Independent laboratory tests revealed 36 samples from three different lots contained botulism-causing bacteria, yet the company continued selling products to unsuspecting parents who believed they were purchasing superior nutrition for their children.
Regulatory Failures Enabled Ongoing Danger
FDA inspection documents reveal a disturbing pattern of regulatory failures that allowed ByHeart to continue operations despite repeated violations. In 2022, the company recalled five batches after cronobacter contamination.
The FDA issued a warning letter in 2023 detailing required corrective actions that were never properly addressed. A Pennsylvania plant was shut down in 2023 after inspectors discovered mold, water leaks, and insects, yet production continued at other facilities.

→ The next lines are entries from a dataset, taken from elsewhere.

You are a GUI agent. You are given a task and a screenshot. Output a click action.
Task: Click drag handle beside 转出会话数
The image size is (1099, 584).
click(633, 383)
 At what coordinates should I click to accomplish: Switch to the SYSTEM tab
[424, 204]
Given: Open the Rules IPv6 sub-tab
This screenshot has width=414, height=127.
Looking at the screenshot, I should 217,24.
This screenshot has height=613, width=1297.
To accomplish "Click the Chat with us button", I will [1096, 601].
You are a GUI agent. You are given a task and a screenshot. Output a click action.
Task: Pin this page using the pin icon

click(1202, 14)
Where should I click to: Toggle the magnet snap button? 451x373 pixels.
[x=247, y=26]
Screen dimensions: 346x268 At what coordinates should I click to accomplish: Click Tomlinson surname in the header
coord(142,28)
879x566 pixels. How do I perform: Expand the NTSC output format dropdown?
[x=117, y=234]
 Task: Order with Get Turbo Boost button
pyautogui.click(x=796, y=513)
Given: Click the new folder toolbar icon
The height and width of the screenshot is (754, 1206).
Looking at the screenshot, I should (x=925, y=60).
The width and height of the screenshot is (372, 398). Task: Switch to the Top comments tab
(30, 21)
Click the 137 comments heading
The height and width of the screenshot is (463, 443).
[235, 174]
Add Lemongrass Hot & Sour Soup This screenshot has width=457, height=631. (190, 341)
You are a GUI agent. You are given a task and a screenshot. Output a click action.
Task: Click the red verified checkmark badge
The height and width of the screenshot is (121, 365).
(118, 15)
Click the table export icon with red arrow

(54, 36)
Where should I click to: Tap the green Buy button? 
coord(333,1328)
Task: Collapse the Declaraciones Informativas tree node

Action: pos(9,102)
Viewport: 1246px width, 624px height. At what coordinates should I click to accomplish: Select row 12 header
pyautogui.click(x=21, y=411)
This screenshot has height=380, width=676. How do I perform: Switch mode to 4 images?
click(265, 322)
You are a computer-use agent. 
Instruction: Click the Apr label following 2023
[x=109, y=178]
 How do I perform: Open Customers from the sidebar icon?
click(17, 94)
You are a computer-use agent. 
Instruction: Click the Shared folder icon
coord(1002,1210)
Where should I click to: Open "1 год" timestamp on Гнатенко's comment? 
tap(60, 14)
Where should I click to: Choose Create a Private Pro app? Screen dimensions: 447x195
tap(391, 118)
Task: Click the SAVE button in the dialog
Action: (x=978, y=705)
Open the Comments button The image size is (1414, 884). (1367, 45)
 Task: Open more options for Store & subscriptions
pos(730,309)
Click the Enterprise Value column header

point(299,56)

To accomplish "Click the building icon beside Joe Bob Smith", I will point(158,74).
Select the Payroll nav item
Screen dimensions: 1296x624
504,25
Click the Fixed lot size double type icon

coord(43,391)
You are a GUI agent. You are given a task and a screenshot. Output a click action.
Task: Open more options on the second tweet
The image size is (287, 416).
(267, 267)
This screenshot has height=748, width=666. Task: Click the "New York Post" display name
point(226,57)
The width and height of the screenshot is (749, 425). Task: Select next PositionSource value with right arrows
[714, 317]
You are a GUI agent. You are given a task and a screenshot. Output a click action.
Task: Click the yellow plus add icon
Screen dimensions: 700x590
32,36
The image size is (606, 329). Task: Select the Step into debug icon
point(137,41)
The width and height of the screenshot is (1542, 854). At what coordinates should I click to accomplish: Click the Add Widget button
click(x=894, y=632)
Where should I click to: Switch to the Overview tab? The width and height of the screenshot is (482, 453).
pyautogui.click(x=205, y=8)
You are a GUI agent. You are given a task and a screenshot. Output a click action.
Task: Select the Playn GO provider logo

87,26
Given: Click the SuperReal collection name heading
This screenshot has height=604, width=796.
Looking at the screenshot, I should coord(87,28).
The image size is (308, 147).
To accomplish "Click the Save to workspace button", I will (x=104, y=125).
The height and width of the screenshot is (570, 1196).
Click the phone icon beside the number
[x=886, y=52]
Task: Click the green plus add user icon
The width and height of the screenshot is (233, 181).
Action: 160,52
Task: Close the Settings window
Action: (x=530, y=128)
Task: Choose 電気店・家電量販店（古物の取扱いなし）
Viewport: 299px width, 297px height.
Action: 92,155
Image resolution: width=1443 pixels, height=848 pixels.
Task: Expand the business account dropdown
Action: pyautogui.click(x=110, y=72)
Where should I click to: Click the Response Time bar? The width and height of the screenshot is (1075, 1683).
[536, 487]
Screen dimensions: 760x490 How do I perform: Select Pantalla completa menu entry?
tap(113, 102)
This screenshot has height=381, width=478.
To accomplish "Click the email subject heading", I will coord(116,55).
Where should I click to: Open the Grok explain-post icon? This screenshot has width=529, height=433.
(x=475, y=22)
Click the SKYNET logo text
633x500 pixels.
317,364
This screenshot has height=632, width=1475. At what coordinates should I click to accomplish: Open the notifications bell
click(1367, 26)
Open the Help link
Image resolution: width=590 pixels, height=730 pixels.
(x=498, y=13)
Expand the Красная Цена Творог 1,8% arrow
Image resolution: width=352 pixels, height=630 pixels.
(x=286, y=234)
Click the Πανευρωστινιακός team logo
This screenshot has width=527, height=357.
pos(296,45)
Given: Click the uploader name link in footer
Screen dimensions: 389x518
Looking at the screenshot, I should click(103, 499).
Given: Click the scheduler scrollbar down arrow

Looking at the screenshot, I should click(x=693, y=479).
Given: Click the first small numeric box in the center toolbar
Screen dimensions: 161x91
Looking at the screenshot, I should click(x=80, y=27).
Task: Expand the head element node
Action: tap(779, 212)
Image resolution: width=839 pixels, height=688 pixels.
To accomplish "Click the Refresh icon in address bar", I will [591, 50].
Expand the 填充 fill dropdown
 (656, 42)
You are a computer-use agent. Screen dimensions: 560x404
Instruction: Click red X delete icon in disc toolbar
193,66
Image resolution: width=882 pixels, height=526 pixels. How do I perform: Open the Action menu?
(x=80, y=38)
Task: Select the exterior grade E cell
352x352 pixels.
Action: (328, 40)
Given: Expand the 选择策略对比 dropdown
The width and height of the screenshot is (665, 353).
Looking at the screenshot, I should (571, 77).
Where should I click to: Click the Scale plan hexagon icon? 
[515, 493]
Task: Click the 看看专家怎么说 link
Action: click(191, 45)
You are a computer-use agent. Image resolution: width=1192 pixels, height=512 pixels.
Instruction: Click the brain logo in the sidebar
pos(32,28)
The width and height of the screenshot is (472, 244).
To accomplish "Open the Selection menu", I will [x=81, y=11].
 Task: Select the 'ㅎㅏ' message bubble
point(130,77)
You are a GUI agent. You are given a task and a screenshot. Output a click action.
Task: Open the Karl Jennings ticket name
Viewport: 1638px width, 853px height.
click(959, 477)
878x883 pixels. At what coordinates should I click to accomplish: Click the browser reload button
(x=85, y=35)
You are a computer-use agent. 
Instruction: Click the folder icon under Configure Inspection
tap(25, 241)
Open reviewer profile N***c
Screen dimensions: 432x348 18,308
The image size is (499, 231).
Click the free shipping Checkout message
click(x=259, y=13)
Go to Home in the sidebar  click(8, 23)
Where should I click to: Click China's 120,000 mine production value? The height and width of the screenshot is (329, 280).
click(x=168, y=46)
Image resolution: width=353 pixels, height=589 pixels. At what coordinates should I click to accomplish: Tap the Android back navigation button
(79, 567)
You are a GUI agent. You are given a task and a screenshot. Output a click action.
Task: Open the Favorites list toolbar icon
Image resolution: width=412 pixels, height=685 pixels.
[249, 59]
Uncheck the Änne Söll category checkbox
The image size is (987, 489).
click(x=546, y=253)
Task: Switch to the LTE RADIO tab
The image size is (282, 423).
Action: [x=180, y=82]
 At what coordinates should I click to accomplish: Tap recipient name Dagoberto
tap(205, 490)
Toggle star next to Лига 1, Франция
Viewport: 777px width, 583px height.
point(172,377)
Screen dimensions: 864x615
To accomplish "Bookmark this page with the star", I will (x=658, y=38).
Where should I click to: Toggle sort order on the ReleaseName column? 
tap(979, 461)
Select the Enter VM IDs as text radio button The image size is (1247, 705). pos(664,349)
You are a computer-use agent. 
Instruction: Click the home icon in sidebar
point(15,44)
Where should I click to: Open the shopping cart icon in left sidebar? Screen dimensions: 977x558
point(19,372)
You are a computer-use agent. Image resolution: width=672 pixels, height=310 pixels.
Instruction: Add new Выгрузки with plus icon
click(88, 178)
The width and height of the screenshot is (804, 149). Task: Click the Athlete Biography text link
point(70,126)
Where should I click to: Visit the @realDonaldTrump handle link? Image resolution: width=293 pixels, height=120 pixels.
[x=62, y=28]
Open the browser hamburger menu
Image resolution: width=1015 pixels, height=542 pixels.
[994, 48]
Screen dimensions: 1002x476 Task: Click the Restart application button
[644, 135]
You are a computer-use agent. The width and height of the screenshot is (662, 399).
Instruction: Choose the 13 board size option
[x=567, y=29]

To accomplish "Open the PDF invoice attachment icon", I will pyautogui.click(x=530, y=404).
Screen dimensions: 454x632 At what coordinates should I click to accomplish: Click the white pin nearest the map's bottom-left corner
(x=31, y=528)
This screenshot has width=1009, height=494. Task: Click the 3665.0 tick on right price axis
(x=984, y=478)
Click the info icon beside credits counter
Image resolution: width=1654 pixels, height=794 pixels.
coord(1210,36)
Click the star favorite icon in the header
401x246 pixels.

Dr. Jennifer Cope, the CDC scientist leading the investigation, confirmed contamination persisted across all production runs and different raw material lots. This systematic failure suggests fundamental problems with the company’s manufacturing processes that regulators should have caught and corrected before dozens of infants were poisoned.
The FDA’s inability to prevent this outbreak demonstrates how bureaucratic oversight fails when corporate profits take priority over consumer safety.
Parents Demand Corporate Accountability
Families affected by this outbreak trusted ByHeart’s marketing claims about natural, gentle formula only to watch their infants suffer from botulism poisoning. Andi Galindo, whose daughter was hospitalized with botulism in December 2023, demanded accountability after learning contamination may have existed from the beginning of production.
Amy Mazziotti expressed relief that her son’s case is finally being recognized as part of the outbreak investigation, validating her instinct that ByHeart caused his illness.
Multiple families have filed federal lawsuits alleging ByHeart sold defective products and acted negligently. These parents face mounting medical bills and emotional trauma while the company continues cooperating with investigations rather than taking full responsibility.
The fact that no deaths occurred doesn’t diminish the corporate irresponsibility that put dozens of infants at risk through contaminated products that should never have reached store shelves.